The photo becomes a worldwide symbol of the nascent movement. It has been featured by The Washington Post, The Atlantic, The Associated Press, The Guardian. She was interviewed by The New York Times and Keith Olbermann. She went to Dori Monson’s right-wing local radio show and hung up on her.

Then-Mayor Mike McGinn apologized and ordered a review of the incident.

Rainey was back protesting downtown a few days later.

“It’s been a wonderful week,” she said at the time. “I think we’ve achieved something that we were trying to get, and that’s attention.”

“You only get real attention when you block off a few streets.”

McGinn said when he called her to apologize, she gave him a list of her concerns with the police department. He said the incident caused Seattle police to change their policy on the use of pepper spray, a change that didn’t last.

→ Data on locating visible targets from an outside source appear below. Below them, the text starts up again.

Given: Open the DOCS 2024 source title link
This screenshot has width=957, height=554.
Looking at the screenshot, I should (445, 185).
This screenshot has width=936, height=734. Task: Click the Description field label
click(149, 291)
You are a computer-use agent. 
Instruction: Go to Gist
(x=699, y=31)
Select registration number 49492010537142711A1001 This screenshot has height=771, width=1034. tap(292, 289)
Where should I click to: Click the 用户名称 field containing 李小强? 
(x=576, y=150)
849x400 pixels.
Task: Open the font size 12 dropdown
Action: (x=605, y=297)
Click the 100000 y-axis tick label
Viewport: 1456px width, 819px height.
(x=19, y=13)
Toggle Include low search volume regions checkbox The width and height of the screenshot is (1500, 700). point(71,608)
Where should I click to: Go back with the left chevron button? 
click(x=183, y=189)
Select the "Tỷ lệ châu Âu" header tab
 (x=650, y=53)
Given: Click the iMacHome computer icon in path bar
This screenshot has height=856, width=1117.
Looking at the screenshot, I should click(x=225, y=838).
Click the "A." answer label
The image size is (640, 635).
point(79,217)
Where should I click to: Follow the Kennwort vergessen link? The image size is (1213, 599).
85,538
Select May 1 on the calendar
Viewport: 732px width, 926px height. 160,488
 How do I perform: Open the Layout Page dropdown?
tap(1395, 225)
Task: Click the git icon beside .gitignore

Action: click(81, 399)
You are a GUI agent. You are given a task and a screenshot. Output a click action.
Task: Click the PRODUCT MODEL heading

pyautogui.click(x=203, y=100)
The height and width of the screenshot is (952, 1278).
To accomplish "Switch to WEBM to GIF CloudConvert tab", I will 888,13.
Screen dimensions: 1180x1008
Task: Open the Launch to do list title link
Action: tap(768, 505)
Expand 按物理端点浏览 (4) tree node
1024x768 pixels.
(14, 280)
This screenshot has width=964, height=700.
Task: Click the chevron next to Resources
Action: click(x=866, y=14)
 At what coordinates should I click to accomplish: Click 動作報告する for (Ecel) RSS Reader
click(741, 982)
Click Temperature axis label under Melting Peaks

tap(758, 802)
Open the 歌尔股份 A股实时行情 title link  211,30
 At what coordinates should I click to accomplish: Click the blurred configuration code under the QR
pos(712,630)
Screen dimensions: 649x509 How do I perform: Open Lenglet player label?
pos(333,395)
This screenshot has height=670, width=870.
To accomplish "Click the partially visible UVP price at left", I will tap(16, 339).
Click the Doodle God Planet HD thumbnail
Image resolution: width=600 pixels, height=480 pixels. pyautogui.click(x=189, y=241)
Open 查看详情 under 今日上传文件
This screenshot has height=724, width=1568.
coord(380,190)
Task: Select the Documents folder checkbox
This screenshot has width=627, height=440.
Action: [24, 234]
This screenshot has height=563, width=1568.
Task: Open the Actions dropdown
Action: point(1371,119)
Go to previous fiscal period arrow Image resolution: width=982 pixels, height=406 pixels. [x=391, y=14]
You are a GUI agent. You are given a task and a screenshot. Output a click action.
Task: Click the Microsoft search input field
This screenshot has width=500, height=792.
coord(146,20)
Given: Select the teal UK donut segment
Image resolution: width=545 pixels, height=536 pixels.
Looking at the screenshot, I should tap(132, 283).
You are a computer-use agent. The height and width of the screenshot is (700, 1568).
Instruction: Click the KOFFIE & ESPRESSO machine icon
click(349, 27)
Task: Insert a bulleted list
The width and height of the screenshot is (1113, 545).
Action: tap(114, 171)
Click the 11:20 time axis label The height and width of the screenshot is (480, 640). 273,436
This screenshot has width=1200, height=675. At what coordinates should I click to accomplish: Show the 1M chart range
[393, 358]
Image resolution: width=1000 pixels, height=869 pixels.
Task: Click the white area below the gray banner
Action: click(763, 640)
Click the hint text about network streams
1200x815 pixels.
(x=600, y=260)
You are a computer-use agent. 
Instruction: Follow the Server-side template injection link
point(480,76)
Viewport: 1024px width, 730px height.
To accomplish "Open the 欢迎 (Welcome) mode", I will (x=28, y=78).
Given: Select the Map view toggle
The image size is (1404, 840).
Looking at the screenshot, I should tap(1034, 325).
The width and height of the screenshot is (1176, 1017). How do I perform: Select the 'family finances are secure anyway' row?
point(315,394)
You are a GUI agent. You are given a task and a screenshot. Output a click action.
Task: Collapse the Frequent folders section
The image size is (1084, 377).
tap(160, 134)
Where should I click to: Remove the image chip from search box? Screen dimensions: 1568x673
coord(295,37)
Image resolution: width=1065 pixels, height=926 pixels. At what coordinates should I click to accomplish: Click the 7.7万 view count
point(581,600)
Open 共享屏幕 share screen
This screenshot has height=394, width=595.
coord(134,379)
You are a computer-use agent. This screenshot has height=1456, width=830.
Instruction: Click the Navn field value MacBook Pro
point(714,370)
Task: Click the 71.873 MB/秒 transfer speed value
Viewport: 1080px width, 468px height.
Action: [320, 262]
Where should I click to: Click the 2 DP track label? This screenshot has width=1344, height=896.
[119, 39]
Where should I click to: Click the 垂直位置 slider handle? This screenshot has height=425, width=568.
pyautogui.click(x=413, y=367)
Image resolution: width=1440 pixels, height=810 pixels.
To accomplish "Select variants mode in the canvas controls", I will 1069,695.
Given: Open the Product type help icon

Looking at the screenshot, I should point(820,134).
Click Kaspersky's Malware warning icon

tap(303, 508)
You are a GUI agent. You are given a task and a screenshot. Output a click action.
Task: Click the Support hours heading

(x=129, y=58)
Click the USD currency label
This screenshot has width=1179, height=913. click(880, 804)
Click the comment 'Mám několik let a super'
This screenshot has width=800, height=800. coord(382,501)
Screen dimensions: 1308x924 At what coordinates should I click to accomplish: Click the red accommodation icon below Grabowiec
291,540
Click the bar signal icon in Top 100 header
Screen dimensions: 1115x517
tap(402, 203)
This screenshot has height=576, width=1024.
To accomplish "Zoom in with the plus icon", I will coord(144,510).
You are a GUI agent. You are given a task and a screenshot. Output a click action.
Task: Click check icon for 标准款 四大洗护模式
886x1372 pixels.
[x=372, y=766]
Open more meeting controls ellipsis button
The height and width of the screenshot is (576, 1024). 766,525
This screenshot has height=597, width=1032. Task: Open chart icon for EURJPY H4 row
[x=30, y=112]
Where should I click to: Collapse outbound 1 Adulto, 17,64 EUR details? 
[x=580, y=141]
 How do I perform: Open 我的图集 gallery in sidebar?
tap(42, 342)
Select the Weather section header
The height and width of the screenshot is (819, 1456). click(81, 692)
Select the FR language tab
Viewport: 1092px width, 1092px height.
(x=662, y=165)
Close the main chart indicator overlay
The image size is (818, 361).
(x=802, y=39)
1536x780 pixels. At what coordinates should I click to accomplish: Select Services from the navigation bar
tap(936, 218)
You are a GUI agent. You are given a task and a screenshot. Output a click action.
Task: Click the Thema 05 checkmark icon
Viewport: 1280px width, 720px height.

“Dorli is legendary, and rightly so, for his activism,” McGinn said Friday. “She was just ubiquitous and a conscience and a voice for change, and I respected her deeply, deeply.”

Seattle City Council member Lisa Herbold called Rainey “a special kind of social change warrior.”

“She always centered the inherent humanity of others in her activism,” Herbold said.

Rainey was active with groups such as Veterans For Peace and local homeless advocates Women in Black and Nickelsville.

Peggy Hotes, a friend and activist, remembers first meeting her at a protest against the war in Iraq at a church in Ballard. Rainey had sent several e-mails to organize in advance.

On the morning of the event, she sent one last, saying the organizers still needed help.

Hotes listened to a speaker, then a small, white-haired woman approached her.

“She said, ‘You’re Peggy Hotes,'” Hotes recalled. ”You did not reply to my email.’ “

“She was involved in everything and anything.”

Rainey has written about politics and activism on her blog, titled Old Lady in Combat Boots. It is, alas, now lost in the attics of the internet.

Rainey was born in Austria in 1926.

Hotes recalls Rainey telling a story about the uniforms school kids had to wear, which she hated.

One day, she folded a paper hat and wore it to school in silent protest. She was called to the principal’s office.

“She was always able to stand up when an injustice confronted her,” Hotes said.

Austria, Rainey said, was a big country, but a very bureaucratic country.

“I used to really argue and fight that when I was growing up,” she said in a 2010 interview for Public Access Television.

She was a Red Cross nurse and then worked in Europe as a technical translator for the US Army for 10 years. She married Max Rainey, a civil engineer who got a job with Boeing, and they moved to the Seattle area in 1956.

“What really interested me was freedom of speech, the Constitution,” she said of her new country.

She has worked as a court-appointed special advocate representing child victims of abuse or neglect. She worked as a real estate agent for Coldwell Banker for decades.

She had three children, Gabriele, of Asheville, North Carolina; Michael, of Boston; and Andrea, who died in 2014. She was also predeceased by her husband, Max.

Upon retirement, she moved to an old people’s residence in Queen Anne. Parking was an issue, so from then on she commuted by bus for all of her activism.

In 2009, she launched a brief campaign for mayor. But one rainy night in May, after a late meeting, while waiting for her bus, she decided it was too much.

She pulled out of the race and, in a letter to supporters, wrote: “I’m old and I should learn to be old, stay home, watch TV and sit still.”

But she did no such thing.

Two years later, she would describe the bus ride home from being pepper sprayed: “I must have looked scared.”

“The bus driver said, ‘Hey, what happened to you?’ I said I got pepper sprayed by the best in Seattle,” she recalled.

“And the wonderful thing that happened was that this busload of people started talking about Occupy,” she said. “It became a wonderful educational opportunity for me to convert a busload of people to our way of thinking.”

News researcher Miyoko Wolf contributed to this report.